My Image Torture Test
April 5, 2018
Watching a person’s eyes as they examine a group of framed prints can be revealing. Their eyes linger on images of interest, and glide right past images they find less appealing. Many factors influence the stopping power of an image, of course, but one attribute shared by strong images that is absent in neglected images is an appealing balance of lights and darks, what Japanese artists call notan. An image that is overall too dark feels “heavy” and is easily ignored.
It can be difficult to determine the best overall density for an image displayed on your monitor. A wide variety of exposures can all look pretty good. An image can seem acceptable on a monitor and still feel too dark when printed.
This problem is particularly acute when editing night images. After all, it was dark out there, and your natural instinct is to create a dark print to capture that nighttime feel. Unfortunately, a print that is literally as dark as what you saw, particularly before your eyes became dark-adapted, is likely to fail as an aesthetic object. Make the print too light, however, and it can look like a daylight image with lots of white dots in the sky. Striking the right balance can be hard. The most common mistake is making the print too dark.
You could just make a series of test prints, of course, but that wastes time, money, and materials. There’s a better solution.
First, set the background of your editing space to white. In Lightroom Classic, in the Library module, display an image in Loupe view (press the spacebar or click the Loupe view icon in the Toolbar), then right-click on the pasteboard outside the image area and choose white. Or open Preferences, select the Interface tab, and choose white as the Fill Color for the Main Window. Now, at the top of the Navigator panel (top-left of your screen), open the drop-down menu and choose 1:16, as shown in figure 1. That will display the image as a thumbnail on a glaring white background. Examine the thumbnail carefully. Can you still “read” the image? Can you still pick out details in the shadows, or do they seem to have merged together into one inky-dark mass?
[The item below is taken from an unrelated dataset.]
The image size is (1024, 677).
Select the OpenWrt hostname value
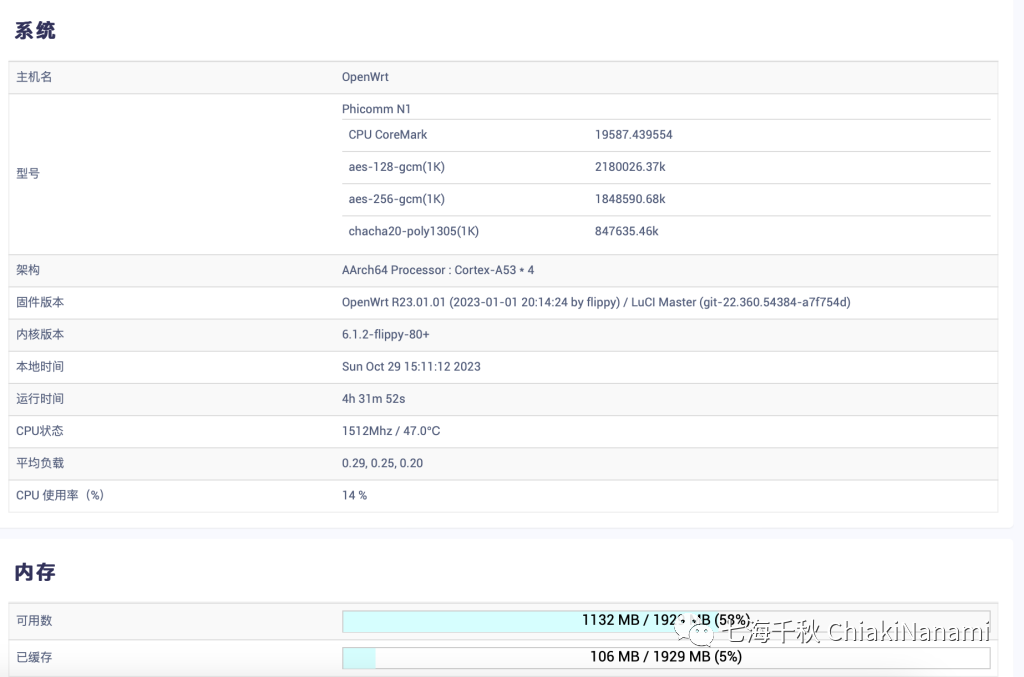[365, 77]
If the image feels too dark, open it in the Develop module (still viewing it at 1:16) and use the Exposure slider in the Basic panel to lighten the image. Often a change of .3 to .5 stops is all that is required.
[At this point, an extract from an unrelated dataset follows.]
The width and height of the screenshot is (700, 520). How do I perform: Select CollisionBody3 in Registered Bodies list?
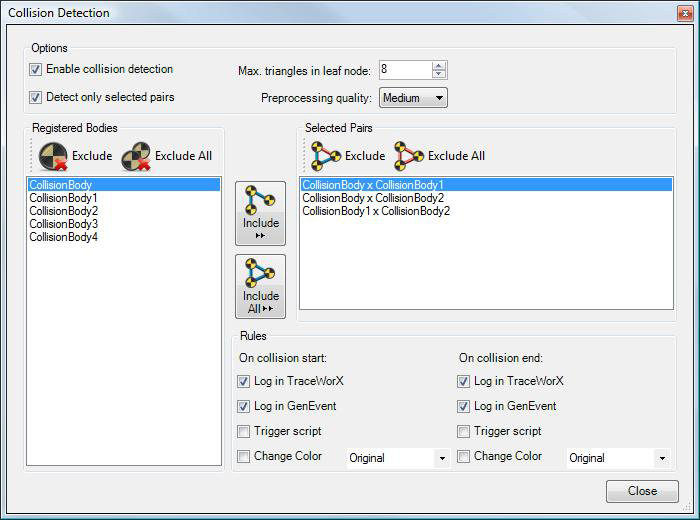(x=64, y=224)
This image torture test relies on an optical illusion called simultaneous contrast. If you place a particular tone, let’s say a middle gray, against a dark background, it will look lighter. If you place the same tone against a white background, it will look darker.
Don’t believe me? Take a look at figure 2. The thin vertical rectangle is an absolutely uniform shade of gray from top to bottom, yet it looks like it contains a gradient from dark at the top to light on the bottom because the background contains a real (but inverted) gradient from light at the top to dark on the bottom. Now look at figure 3, which shows the same thin rectangle set against a pure white background. No gradient is apparent.
Figures 4 and 5 show two versions of the same image. Figure 5 is a half-stop darker than figure 4. When viewed as images measuring 900 pixels on the long dimension, they both look pretty good. Now examine figures 6 and 7, which show the same images 300 pixels wide, set against a pure white field. Now the darker image, at least to my eyes, simply looks too dark.
Once you’ve adjusted the image until the thumbnail version looks right, make a test print. As a final check, examine the print under different intensities of light at various places in your home. If it only looks good under a track light, it’s still too dark. Most likely you’ll find that if the image looks good as a thumbnail on a white background, it will look spectacular as a print.